Lake Junaluska, N.C. - “One for another and all for Junaluska!” This is the club motto of the Junaluska Woman’s Club, an organization that is now celebrating its 100th year. In 1917, about 50 women who lived as summer residents at Lake Junaluska came together to form what is now known as the Junaluska Woman’s Club.

This summer, the club is honoring their centennial with events that will highlight the contributions of women at Lake Junaluska. Several of the events, such as a through the decades fashion show and historic boat tours on the history of women at Lake Junaluska, are open to the public.

On Monday, June 12, the Junaluska Woman’s Club hosted their first event of the season, a Centennial Tea, with women in cocktail dresses, gloves and elaborate hats. The event was a welcome for new members and a reunion for returning members to the club.

Teas have always been a large part of the social and fundraising efforts of the Junaluska Woman’s Club.

“What’s really important about this year is that we are preserving the history of the woman’s club,” said Mahala Cannon, president of the Junaluska Woman’s Club. “My goal was to recruit young women to join us and hopefully stimulate their interest to keep this heritage going.”

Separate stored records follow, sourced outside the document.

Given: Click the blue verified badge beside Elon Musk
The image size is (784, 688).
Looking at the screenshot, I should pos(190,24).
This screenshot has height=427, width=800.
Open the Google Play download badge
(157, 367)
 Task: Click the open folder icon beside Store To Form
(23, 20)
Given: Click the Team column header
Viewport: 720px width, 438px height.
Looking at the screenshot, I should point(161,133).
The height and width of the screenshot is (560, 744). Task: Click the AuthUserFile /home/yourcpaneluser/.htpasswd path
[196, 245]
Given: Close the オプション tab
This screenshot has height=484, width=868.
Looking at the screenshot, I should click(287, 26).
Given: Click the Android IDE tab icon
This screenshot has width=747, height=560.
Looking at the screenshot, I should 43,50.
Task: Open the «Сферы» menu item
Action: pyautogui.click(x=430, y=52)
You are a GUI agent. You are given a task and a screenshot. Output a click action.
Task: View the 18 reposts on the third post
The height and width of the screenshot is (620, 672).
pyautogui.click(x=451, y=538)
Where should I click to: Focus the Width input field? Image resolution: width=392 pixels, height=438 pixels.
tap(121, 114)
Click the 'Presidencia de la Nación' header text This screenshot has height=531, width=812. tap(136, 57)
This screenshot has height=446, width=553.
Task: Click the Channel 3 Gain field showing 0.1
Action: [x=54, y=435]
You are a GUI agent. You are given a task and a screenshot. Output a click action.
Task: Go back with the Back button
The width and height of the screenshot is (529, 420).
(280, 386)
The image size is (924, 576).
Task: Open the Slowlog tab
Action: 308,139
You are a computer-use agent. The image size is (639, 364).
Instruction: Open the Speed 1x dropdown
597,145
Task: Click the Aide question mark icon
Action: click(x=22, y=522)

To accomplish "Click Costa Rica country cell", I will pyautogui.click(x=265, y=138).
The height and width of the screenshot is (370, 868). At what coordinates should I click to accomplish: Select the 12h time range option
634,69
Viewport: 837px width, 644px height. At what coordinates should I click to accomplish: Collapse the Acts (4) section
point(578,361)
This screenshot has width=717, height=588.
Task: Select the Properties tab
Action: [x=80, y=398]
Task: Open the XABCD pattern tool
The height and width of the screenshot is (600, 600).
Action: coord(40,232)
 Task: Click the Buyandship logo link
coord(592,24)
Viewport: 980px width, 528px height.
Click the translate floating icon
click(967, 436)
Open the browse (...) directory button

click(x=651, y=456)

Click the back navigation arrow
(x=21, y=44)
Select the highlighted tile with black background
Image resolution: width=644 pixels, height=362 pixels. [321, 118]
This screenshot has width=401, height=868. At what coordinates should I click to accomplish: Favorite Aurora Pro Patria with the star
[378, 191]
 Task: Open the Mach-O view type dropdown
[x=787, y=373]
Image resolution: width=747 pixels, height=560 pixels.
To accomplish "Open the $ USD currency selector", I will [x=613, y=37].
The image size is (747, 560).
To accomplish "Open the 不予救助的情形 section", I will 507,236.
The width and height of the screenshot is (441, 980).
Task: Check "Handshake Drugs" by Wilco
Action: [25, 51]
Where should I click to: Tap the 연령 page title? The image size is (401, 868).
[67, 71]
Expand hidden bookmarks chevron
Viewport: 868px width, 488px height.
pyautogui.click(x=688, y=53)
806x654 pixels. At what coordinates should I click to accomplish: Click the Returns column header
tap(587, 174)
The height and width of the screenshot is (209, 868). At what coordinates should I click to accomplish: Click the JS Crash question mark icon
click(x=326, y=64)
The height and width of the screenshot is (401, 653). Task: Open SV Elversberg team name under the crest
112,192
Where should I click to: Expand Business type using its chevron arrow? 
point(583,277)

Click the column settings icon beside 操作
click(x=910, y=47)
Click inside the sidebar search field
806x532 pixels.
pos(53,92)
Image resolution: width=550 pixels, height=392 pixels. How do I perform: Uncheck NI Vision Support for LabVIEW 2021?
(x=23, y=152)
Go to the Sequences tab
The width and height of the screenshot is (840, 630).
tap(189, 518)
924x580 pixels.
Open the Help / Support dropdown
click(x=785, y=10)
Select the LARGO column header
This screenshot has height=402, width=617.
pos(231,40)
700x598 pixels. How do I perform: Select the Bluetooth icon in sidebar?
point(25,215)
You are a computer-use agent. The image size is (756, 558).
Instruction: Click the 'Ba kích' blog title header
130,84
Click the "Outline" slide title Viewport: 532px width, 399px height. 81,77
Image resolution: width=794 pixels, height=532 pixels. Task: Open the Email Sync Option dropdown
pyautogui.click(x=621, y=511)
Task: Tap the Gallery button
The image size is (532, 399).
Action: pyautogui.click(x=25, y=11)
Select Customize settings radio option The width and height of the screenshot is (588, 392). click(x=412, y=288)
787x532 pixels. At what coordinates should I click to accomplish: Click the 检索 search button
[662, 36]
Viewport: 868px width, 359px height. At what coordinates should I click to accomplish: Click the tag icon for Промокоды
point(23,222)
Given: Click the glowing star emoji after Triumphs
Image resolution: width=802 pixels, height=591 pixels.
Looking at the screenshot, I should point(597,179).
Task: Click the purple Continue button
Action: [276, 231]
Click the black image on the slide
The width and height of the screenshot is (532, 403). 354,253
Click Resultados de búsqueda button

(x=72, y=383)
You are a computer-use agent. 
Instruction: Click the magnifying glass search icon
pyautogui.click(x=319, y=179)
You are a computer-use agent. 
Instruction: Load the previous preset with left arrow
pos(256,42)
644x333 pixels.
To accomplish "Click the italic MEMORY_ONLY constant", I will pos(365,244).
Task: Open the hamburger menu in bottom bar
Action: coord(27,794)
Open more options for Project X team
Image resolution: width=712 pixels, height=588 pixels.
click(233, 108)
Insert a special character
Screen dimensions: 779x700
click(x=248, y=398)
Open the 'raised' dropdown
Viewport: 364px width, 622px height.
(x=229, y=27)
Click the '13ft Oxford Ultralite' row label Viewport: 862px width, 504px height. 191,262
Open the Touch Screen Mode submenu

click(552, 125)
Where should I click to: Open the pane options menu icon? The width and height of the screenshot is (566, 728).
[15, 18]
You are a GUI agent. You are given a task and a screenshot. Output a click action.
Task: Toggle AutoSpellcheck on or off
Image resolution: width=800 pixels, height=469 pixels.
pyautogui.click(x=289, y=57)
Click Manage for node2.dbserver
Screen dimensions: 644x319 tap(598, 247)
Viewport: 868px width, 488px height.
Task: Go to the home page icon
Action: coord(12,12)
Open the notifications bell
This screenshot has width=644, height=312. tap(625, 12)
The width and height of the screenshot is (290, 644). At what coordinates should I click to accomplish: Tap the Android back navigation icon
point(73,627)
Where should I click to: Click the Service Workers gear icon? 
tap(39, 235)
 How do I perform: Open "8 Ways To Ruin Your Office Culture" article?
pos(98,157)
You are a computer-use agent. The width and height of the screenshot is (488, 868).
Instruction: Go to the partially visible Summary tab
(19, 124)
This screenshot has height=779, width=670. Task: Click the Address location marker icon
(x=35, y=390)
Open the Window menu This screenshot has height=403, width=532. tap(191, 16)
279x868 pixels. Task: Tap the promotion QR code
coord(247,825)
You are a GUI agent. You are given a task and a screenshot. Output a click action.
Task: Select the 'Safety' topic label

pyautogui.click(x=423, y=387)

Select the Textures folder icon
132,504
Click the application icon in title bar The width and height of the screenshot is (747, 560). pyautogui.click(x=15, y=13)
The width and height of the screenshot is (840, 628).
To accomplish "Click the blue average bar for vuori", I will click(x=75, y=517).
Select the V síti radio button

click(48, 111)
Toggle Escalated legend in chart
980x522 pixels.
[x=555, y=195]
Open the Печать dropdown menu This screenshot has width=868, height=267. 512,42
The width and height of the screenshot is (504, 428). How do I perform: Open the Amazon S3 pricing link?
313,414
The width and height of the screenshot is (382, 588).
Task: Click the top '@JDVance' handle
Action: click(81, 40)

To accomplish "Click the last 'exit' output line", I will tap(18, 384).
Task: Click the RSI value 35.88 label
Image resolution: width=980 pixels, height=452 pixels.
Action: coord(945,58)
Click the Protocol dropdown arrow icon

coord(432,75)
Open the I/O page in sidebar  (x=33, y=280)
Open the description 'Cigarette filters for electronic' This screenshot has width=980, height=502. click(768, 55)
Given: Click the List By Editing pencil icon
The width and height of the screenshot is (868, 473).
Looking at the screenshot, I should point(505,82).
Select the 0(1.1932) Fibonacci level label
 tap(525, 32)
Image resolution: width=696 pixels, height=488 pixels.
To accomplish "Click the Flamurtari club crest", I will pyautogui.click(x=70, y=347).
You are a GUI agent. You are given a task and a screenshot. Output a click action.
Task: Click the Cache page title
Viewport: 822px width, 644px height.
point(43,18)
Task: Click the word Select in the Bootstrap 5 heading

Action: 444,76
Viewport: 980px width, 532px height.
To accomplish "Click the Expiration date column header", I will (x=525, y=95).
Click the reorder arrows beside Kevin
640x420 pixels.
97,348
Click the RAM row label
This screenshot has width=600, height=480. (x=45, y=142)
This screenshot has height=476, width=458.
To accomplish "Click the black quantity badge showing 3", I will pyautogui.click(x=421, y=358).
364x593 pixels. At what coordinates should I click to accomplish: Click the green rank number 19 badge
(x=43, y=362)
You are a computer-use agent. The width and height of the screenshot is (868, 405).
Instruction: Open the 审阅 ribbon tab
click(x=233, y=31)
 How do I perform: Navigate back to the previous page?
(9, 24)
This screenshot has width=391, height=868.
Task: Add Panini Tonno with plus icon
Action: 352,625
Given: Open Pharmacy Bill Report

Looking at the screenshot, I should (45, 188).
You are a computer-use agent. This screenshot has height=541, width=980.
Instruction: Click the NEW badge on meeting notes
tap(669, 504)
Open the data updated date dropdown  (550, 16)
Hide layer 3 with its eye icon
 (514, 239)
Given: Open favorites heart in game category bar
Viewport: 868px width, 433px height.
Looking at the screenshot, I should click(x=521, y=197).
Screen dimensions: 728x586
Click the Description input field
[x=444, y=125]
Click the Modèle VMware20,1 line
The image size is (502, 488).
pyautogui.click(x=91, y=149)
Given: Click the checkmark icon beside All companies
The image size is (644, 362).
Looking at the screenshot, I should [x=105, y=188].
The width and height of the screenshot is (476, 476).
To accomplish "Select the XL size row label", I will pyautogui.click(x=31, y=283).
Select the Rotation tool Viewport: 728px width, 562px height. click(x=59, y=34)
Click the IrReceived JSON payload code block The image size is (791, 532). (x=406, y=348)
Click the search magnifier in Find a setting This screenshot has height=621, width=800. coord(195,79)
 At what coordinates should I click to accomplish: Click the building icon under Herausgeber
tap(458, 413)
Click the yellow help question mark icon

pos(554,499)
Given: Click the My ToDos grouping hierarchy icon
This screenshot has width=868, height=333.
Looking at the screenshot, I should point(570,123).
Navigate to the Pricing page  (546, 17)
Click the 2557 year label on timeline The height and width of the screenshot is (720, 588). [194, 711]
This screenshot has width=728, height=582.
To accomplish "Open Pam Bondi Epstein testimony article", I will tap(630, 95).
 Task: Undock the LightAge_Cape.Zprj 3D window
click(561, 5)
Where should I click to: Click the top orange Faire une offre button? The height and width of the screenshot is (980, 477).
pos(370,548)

The tea had about 80 members in attendance, including a small group of young women from Lake Junaluska who just joined the woman’s club this year.

“My friends and I all work at Lake Junaluska and were excited when we heard that the Junaluska Woman's Club was turning 100,” said Stephanie Drum, annual fund coordinator at Lake Junaluska. “I wanted to join because it gives me the opportunity to get to know other women in the community and provides me with a way to give back through the woman's club's annual fundraisers and events.”

The 100 year legacy of the woman’s club includes a commitment to improving the overall experience of life at the lake. Historically, the Junaluska Woman’s Club has supported literacy and encouraged women’s voices. They produced a magazine called The Junaluskan in 1921 and 1922 that featured original poems, songs and stories. In the mid-1920s, J.B. Ivey, owner of Ivey’s Department Stores, offered $500 for a literary competition, resulting in the book June of the Hills. The book enjoyed popularity for many years and was even put on as a play at Lake Junaluska as late as the 1980s.

In addition to the literary competitions, the woman’s club also helped sponsor and support the Lake Junaluska library. During one meeting in 1926, the woman’s club offered space in their Tea Room for a library to be housed and, throughout the next several decades, it was the woman’s club who encouraged its continued enhancement.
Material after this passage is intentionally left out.